My mom’s a bit of an extroverted social butterfly, so perhaps being a great villager comes more naturally to her than it does someone who is introverted, but I don’t think that means this is out of reach for introverts. It’s a conscious choice that must be made about what kind of society you want to live in and how you want to contribute to your community. Yes, it involves doing things you’re not always in the mood to do or that don’t always feel comfortable, but you do it because you want to create the type of group culture where people show up for you when you need it. It’s comfortable and easy to sit in our homes and watch TV on the couch, but you get out what you put in.
I honestly think this is the cultural shift we need to end the loneliness epidemic and to make parenthood more doable for women as well. I remember a moment vividly when my best friend was deep in the trenches with 3 kids under the age of 5. She’d hit a wall of exhaustion and she just said, “Where is my village?” referencing of course the phrase we all know “It takes a village”. Of course I was offering her support in the form of texts/calls and gifts here or there, but living thousands of miles away, I wasn’t able to pop over and help her in person on a regular basis. And with us all living in our separate homes with our separate cars all spread out minding our own damn business all the time, we’re isolated when we need help! Most of us aren’t living in the village mentality and it would make times like this a lot easier if we were.
And I don’t mean that we need villagers to center around just parents and their children. It’s just as important for childfree people to have a village. We constantly hear “Well who is going to take care of you when you’re old?” Yes, people we pay is one possible option, but we also need to have our community to take care of and to take care of us.

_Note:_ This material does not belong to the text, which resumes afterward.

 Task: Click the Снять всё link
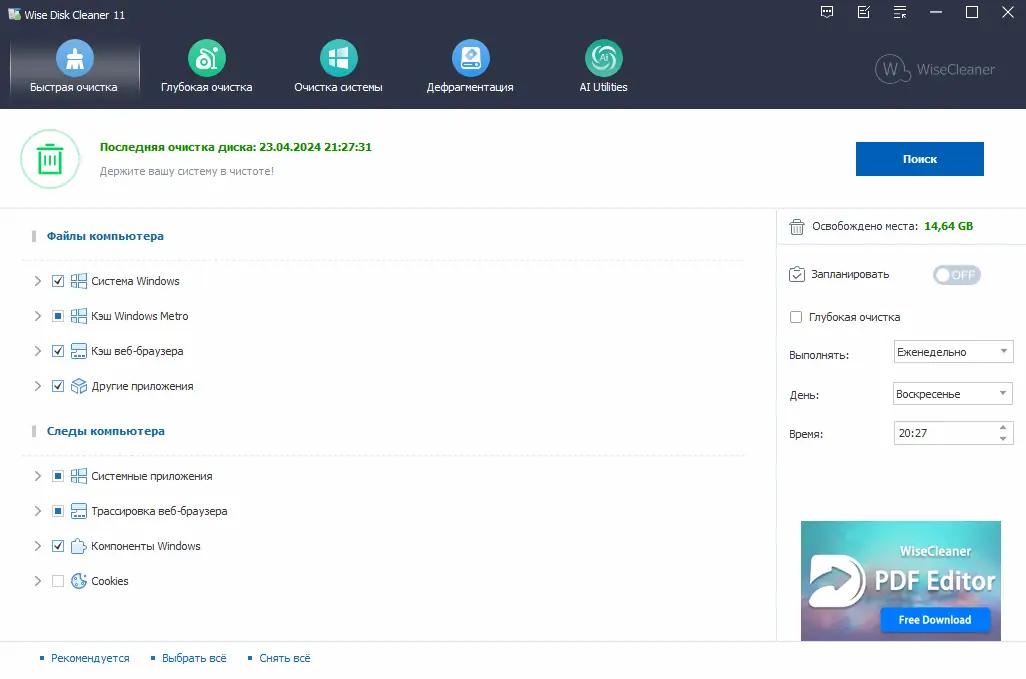285,658
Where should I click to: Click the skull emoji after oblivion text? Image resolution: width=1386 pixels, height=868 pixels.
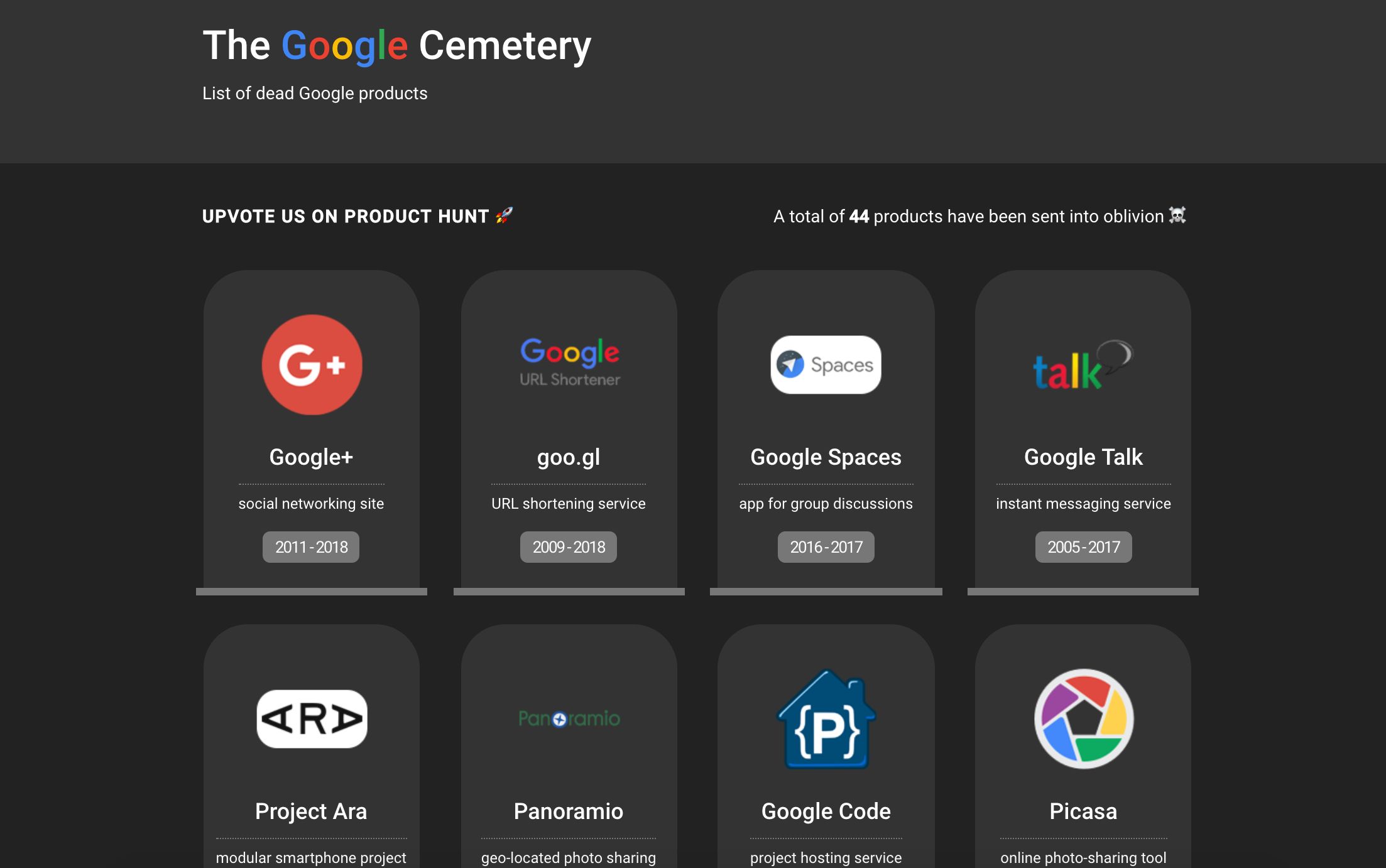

When we hear about Blue Zones, areas with the highest density of healthy centenarians, one of the characteristics that defines these zones is strong social connection, including peers. This community looks out for and supports each other in these later years.
These communities, by the way, don’t necessarily need to be separate. Parents and childfree people can be part of the same community! Families should be looking out in just the same way for people in their community who are living alone. And it shouldn’t just be women driving this, which typically we all know it is. I think it could be part of the cure to this current political and societal climate we’re in where everything is so divided. We sit in our homes alone and get on the internet to regurgitate talking points we saw on our preferred news source. It’s isolating, impersonal, and a vacuum designed to keep us this way. It’s a system that serves a few at the top and really nobody else. Wouldn’t it be incredible to live in a community like Rachel describes? Could we change the dynamics at play if we started living like good villagers and let it spread?
If we want community, we need to be willing to participate in it even when it’s annoying or we’re not in the mood. Whether we have kids or we don’t, we need to show up for anyone and everyone in our community regardless of their parental status. We need to not keep score on how much helping we’re doing versus receiving. Of course if anyone is truly being abusive or neglectful we always have the right to choose not to continue that relationship if it isn’t healthy for us, but these should be the more rare examples, not the way we treat anyone who temporarily annoys us. We should see our relationships with our community as long term, understanding that they ebb and flow over time but it all evens out in the wash. And to bring it full circle, I think this villager mentality might be a helpful one as we navigate the changes motherhood brings to our friendships.